----- The input

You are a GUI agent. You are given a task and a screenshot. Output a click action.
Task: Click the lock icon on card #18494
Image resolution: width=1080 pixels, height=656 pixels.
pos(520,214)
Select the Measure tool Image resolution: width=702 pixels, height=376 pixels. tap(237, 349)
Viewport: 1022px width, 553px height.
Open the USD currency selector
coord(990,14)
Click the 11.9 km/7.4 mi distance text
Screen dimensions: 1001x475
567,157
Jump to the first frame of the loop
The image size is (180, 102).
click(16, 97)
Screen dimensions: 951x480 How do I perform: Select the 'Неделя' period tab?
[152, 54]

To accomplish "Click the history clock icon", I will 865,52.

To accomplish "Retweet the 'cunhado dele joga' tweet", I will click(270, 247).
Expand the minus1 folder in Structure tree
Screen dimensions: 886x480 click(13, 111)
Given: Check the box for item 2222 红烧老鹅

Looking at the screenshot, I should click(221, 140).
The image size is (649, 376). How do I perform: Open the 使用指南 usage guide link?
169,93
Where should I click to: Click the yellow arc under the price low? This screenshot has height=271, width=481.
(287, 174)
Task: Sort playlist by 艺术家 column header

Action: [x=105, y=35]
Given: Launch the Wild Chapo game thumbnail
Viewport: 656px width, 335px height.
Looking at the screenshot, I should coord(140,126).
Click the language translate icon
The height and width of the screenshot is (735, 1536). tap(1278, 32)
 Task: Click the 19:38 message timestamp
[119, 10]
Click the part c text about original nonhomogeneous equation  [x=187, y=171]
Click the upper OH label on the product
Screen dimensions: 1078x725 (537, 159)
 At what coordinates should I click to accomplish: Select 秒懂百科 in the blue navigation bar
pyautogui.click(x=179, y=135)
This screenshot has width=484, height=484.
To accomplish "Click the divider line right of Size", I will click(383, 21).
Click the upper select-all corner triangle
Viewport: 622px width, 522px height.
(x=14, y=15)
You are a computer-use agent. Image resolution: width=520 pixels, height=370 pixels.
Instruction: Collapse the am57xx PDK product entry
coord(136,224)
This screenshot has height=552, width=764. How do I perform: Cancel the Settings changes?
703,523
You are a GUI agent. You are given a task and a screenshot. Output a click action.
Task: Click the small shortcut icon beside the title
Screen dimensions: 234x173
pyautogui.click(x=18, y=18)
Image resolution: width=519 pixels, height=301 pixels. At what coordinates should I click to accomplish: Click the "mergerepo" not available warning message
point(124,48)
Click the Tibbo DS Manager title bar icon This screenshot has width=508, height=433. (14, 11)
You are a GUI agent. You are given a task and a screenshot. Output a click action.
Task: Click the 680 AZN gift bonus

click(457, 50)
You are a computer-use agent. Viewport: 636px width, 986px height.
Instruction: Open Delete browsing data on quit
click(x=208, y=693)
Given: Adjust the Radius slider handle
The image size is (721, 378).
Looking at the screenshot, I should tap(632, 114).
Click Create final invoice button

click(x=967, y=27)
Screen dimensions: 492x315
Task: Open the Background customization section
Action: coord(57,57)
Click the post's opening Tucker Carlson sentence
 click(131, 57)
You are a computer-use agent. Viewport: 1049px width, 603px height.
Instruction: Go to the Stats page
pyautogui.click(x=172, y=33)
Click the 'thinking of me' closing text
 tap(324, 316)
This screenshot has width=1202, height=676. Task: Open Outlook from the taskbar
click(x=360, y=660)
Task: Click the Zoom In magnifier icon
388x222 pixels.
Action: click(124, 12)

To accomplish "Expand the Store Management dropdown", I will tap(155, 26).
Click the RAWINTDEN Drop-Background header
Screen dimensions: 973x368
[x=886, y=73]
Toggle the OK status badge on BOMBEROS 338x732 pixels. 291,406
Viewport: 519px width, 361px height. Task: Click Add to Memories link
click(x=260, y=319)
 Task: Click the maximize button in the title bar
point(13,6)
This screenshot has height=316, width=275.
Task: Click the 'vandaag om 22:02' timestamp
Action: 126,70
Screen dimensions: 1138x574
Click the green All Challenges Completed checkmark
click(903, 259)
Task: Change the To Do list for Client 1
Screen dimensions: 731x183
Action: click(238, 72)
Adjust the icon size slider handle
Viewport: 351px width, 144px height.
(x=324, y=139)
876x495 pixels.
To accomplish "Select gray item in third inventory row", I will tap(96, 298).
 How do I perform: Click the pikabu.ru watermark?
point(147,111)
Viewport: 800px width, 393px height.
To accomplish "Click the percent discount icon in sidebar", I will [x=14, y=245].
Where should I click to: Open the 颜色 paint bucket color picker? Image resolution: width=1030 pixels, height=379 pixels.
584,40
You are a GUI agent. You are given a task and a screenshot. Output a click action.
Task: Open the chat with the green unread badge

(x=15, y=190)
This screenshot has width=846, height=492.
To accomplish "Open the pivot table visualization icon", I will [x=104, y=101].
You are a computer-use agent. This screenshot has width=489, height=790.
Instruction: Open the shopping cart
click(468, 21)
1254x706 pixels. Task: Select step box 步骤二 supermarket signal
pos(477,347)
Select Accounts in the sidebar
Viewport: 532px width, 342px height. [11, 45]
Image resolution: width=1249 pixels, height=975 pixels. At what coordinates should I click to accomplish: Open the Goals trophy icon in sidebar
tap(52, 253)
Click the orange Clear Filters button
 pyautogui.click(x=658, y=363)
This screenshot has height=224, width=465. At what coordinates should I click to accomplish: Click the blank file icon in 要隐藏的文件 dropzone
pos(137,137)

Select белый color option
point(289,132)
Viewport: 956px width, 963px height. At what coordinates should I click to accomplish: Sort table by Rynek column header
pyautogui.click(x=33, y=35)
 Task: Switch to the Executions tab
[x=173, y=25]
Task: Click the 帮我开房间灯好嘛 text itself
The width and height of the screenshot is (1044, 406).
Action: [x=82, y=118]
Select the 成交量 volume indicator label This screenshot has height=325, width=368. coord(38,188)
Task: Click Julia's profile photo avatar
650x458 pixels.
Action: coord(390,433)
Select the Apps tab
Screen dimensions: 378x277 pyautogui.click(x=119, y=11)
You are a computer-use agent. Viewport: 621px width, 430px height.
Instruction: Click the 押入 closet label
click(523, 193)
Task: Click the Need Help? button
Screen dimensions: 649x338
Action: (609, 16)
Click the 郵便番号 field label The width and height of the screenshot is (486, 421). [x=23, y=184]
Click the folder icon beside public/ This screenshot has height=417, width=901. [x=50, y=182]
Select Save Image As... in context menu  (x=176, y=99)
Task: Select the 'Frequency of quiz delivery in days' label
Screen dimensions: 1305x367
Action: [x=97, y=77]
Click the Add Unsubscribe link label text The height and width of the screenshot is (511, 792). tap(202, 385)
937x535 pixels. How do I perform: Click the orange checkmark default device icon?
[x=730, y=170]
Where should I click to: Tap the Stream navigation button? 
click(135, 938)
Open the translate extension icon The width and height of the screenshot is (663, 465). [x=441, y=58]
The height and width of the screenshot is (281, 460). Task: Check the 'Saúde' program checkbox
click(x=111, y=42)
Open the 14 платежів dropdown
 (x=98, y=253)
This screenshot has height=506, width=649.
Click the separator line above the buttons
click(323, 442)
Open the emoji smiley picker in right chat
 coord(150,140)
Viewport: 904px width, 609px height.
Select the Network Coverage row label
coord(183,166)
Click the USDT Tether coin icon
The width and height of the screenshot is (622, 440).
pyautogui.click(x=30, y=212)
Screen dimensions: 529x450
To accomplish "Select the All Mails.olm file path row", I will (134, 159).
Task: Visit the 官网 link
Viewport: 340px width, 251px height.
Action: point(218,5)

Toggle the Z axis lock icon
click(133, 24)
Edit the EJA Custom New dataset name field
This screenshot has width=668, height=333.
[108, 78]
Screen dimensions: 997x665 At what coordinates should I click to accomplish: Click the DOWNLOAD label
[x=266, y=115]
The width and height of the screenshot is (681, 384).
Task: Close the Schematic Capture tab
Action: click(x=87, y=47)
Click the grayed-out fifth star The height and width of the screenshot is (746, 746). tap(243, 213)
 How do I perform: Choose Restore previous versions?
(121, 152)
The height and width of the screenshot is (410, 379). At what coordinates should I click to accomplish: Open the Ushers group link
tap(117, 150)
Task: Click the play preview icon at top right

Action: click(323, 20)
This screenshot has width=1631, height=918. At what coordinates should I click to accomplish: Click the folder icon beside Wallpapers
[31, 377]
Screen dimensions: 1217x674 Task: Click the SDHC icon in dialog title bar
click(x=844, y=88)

----------

Assignment - Starting from the first line of the records above, retype each line exactly up to and including the one that contains "Viewport: 1022px width, 553px height.", and nothing more.

Reply -
You are a GUI agent. You are given a task and a screenshot. Output a click action.
Task: Click the lock icon on card #18494
Image resolution: width=1080 pixels, height=656 pixels.
pos(520,214)
Select the Measure tool Image resolution: width=702 pixels, height=376 pixels. tap(237, 349)
Viewport: 1022px width, 553px height.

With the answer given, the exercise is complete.